## [Exercise requirements]
All of the data, from the first line to the last, should be reproduced without alteration.

## [Data extracts]
*** Block opens ***

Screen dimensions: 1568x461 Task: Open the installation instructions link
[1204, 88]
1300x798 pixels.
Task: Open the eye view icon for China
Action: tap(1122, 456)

*** Block closes ***

## [Response to the task]
Screen dimensions: 1568x461 Task: Open the installation instructions link
[1204, 88]
1300x798 pixels.
Task: Open the eye view icon for China
Action: tap(1122, 456)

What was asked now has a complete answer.